Task requirements:
Would you give the entries below again in full, exactly as they stand?

Task material:
*-*-*
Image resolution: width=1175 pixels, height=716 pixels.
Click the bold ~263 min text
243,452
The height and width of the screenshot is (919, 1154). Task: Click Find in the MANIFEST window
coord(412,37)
*-*-*
Solution:
Image resolution: width=1175 pixels, height=716 pixels.
Click the bold ~263 min text
243,452
The height and width of the screenshot is (919, 1154). Task: Click Find in the MANIFEST window
coord(412,37)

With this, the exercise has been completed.